Data extracted from a collection —
========================================

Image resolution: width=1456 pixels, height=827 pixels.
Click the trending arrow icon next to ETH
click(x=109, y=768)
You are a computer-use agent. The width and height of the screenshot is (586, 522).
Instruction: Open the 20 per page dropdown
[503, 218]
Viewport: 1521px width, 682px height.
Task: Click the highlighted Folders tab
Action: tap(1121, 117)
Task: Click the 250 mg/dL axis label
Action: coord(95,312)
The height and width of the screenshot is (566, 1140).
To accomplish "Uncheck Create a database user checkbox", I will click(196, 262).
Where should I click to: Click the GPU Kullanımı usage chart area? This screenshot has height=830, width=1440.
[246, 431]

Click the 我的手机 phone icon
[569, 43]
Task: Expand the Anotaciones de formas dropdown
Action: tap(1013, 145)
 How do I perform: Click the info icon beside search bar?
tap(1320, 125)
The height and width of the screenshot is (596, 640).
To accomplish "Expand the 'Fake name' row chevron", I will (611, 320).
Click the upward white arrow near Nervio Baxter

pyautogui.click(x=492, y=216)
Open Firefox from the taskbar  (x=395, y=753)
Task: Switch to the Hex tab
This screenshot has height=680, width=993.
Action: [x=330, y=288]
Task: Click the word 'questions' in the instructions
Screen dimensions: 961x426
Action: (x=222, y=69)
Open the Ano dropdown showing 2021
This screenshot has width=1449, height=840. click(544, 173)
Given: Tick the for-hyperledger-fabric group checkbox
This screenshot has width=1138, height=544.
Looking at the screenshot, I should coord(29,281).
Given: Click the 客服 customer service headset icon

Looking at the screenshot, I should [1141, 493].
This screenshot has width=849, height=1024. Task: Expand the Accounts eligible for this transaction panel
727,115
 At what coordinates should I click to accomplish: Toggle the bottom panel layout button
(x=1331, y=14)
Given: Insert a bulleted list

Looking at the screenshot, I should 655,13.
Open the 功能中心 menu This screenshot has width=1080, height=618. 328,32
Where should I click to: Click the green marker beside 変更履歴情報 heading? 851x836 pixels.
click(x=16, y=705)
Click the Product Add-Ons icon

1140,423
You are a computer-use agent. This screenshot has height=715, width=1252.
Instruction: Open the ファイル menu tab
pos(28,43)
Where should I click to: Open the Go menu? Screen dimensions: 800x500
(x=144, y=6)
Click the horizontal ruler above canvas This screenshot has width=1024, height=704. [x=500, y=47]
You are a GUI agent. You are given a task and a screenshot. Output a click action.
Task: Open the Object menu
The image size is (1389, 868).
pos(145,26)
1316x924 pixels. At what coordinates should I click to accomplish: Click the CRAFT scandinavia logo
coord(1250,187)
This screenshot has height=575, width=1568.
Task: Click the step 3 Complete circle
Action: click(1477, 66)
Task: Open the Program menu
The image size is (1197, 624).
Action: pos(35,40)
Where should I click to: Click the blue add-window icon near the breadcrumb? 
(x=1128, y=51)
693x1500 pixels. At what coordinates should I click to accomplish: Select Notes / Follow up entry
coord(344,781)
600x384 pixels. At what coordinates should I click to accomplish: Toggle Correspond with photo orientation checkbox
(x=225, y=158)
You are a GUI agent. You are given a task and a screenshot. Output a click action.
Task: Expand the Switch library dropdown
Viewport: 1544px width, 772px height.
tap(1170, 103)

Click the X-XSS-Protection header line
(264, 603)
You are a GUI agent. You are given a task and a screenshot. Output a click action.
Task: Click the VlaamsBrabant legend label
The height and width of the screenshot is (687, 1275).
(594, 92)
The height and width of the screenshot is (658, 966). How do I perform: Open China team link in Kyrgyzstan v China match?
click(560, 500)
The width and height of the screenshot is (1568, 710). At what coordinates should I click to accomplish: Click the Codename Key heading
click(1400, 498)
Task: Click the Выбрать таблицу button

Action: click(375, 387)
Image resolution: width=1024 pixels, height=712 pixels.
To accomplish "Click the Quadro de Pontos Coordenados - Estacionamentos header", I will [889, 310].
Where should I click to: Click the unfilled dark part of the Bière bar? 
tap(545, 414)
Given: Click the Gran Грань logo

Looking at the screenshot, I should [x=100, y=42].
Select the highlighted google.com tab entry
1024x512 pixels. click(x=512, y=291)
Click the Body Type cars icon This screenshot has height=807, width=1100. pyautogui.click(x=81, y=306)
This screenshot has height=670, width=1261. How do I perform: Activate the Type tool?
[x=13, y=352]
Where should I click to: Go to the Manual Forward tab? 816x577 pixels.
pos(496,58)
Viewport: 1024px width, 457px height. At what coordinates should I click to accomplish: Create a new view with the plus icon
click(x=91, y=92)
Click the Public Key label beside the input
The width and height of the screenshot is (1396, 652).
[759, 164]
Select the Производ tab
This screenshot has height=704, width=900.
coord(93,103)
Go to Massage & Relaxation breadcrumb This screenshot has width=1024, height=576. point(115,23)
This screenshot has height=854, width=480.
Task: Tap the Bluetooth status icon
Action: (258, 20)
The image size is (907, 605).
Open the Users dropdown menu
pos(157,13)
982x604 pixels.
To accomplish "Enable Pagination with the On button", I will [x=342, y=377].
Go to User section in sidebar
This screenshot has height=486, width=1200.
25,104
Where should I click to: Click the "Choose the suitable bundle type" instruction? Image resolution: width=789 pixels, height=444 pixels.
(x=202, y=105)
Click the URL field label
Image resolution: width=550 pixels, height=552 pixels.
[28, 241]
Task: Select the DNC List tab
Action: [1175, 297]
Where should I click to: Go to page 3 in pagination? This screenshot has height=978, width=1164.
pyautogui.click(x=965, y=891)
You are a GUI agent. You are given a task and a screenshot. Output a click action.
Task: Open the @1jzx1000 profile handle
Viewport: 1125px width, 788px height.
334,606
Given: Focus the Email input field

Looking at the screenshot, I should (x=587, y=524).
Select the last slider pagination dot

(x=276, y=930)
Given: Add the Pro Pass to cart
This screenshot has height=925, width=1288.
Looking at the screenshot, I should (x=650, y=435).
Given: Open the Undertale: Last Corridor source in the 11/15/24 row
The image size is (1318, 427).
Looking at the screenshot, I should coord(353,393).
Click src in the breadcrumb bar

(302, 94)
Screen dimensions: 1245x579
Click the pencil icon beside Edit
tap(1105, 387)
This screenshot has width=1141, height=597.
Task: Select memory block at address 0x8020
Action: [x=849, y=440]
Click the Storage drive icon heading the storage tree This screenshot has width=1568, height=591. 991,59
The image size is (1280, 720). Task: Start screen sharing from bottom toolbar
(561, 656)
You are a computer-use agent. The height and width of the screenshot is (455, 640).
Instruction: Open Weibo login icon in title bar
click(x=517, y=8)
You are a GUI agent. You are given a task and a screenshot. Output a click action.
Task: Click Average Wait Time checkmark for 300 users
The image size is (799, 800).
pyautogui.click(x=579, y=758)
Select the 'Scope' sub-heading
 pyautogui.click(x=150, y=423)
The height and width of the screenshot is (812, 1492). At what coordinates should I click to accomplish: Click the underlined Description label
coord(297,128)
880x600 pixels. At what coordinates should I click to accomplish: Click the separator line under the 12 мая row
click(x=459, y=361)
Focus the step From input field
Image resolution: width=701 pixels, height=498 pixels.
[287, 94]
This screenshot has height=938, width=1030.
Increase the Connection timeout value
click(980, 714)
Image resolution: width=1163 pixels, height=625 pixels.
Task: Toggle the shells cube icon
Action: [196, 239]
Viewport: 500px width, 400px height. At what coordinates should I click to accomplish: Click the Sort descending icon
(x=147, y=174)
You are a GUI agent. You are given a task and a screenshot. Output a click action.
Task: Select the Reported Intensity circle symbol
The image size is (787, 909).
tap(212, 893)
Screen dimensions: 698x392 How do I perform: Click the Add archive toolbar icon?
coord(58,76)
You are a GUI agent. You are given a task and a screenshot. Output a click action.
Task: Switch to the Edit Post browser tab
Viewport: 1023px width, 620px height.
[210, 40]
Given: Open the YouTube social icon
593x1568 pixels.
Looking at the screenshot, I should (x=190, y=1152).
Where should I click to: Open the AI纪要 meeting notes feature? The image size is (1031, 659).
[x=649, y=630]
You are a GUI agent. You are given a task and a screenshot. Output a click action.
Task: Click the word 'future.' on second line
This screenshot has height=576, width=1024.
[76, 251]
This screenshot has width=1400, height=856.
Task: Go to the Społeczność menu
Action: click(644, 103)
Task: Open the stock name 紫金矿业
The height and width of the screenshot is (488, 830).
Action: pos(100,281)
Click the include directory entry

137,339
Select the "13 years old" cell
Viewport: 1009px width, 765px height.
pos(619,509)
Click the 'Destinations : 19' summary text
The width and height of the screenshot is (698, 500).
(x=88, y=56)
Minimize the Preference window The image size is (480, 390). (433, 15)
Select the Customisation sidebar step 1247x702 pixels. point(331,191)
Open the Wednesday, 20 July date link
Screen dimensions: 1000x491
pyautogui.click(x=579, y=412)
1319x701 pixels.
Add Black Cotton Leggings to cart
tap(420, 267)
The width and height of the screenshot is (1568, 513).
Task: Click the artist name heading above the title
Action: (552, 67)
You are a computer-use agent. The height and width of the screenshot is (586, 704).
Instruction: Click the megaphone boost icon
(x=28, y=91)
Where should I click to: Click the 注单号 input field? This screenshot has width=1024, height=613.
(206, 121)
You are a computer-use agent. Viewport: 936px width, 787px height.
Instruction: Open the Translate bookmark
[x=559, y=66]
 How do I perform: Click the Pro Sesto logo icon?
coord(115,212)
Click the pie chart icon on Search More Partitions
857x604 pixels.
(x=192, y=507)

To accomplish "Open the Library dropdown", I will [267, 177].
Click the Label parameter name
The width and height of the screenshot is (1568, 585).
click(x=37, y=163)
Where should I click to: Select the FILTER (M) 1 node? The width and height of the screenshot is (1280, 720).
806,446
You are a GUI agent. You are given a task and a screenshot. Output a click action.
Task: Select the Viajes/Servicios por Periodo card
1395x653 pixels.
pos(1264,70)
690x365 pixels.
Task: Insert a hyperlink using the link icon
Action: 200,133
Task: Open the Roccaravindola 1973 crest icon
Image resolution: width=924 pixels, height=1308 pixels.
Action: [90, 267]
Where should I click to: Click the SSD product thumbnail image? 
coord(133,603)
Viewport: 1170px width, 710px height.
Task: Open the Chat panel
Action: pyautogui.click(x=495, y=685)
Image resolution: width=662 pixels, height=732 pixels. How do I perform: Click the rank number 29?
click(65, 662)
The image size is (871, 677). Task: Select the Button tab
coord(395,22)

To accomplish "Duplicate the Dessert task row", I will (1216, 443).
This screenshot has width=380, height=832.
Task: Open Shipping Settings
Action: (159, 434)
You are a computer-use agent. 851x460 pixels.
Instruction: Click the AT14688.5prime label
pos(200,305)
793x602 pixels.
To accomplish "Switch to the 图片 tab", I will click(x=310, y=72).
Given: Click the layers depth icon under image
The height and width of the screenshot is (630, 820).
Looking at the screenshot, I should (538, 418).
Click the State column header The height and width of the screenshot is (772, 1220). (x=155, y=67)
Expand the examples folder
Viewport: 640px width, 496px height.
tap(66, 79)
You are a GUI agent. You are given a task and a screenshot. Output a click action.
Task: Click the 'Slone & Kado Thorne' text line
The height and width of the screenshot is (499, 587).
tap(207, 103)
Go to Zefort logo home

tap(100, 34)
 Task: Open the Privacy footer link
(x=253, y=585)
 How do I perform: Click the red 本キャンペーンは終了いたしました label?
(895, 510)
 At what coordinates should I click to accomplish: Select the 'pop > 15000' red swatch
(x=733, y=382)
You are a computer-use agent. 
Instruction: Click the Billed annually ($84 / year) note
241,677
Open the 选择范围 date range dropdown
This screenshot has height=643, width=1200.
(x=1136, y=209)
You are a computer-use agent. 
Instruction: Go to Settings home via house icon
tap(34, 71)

========================================

How to complete this task — Which lines of the records contain the word "text"? Copy each of them.

Written solution —
Click the 'Destinations : 19' summary text
Task: Click the 'Slone & Kado Thorne' text line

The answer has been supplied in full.